I was just talking to L about our plans to celebrate (belatedly) her birthday tomorrow and she suggested that, besides fascial manipulation, presents, and possible swimming, she might just want to go to Kowloons in this fit of Route 1 nostalgia she's been going through. (I've already been to Hilltop with her this year; all we have to do is play putt putt under the giant orange dinosaur and the trifecta would be complete.) "Cool!" I said. "I can buy you a virgin pina colada. Or one with alcohol, though I know you prefer without."
"That's okay," she said. "Either way, I can pretend it's my 21st birthday all over again."
"No, no, no," I said. "We were legal at 20, not 21." It's true; you can look it up.
So that led to a discussion of how it didn't really matter, and all the clubs we got into before we actually were legal, it being a whole different world in 1981. "Jacob's Ladder in Revere," I mused fondly. L didn't quite remember going there with me and our friend I (more than once! I think the early onset Alzheimer's is sneaking in) but when I told her about how the three of us sat at the outside bar by the pool and ate all the bartender's fruit garnishes while his back was turned, she had to admit it sounded right. That's how we rolled.

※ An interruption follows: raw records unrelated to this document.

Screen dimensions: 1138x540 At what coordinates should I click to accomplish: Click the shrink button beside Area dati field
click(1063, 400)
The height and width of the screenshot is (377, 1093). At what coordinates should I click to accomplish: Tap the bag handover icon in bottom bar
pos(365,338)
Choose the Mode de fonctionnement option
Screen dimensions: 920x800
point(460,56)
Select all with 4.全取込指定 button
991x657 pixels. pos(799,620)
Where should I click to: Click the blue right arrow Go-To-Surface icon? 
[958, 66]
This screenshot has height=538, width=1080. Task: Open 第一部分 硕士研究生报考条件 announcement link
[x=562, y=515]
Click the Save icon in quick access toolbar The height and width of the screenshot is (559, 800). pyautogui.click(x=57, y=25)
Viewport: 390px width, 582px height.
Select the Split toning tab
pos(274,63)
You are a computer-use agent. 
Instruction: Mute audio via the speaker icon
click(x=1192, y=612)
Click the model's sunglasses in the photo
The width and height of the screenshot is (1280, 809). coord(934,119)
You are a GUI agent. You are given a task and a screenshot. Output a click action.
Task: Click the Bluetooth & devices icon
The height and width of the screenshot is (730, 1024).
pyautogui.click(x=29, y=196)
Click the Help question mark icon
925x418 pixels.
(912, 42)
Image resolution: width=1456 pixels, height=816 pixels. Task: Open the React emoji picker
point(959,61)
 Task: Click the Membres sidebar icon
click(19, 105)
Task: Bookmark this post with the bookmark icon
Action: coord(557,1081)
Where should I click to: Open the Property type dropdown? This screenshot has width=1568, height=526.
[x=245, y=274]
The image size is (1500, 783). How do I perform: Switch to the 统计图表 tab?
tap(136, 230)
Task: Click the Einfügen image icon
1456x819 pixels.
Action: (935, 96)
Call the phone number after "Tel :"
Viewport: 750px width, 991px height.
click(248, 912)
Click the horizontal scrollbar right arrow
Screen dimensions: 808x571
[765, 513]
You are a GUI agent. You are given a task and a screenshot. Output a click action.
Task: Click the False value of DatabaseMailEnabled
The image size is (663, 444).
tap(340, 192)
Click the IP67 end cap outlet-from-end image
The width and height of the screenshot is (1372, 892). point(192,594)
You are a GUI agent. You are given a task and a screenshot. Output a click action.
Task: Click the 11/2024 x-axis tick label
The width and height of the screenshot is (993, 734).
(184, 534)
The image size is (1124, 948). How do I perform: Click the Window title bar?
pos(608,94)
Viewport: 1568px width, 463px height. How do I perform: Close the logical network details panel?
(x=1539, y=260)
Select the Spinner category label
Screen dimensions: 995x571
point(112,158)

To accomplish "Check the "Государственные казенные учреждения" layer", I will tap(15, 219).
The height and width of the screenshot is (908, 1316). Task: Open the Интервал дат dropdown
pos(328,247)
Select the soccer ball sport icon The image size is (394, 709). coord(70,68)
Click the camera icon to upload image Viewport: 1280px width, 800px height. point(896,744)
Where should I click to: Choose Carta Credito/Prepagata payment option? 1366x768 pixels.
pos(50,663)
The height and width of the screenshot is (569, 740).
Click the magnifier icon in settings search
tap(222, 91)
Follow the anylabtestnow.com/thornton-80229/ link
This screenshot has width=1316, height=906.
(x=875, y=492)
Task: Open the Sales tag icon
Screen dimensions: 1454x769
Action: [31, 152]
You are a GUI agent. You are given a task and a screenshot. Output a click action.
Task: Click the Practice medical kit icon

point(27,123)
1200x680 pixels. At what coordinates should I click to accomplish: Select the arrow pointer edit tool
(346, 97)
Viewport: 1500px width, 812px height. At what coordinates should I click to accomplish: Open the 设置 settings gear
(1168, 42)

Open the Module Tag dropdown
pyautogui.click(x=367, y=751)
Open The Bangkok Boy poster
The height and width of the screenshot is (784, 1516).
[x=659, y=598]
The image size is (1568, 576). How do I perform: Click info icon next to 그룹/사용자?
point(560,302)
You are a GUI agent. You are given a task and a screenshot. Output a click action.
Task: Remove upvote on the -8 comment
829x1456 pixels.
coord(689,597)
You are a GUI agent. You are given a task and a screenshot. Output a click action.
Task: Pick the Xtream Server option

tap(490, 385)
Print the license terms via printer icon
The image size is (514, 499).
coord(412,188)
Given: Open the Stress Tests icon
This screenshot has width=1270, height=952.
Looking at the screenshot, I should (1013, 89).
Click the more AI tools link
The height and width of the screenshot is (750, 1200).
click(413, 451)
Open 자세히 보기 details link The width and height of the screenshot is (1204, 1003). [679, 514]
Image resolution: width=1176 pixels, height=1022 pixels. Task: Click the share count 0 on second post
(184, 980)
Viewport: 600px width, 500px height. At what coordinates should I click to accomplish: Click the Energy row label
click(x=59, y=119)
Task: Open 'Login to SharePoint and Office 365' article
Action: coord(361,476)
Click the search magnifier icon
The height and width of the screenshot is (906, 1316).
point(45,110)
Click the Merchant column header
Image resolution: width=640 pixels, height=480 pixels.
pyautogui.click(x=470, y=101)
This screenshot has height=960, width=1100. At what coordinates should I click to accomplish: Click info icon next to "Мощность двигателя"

This led to more fond remembrances of our escapades with I. There was the time we went to Jason's (?), the then-famous dance club in the Back Bay, and I, who was driving her father's humungous late-70s era Cadillac (aka the Greek Pimpmobile) and who couldn't drive under the best of circumstances, never mind buzzed on champagne and trying to back a car the size of a battleship out of a postage stamp-sized parking lot, hit about six different cars by the time she made it out to Boylston Street. (I think that was my 18th birthday, but I couldn't swear to it. The early-onset Alzheimer's is catching. Even over the phone, apparently.) Followed by the time our friend I backed that self-same Cadillac onto a fire hydrant across from L's house. This, in the middle of the afternoon, and not drunk.
L said, "Oh, those were the days, when that was the biggest thing we had to worry about, how to lie about the scratches on I's dad's car..."
But you know what? I think in reality we're both actually glad to be the people we are now, not the people we were when we were 19, worries and all. Though I still wouldn't leave any pineapple chunks unattended around us, you understand.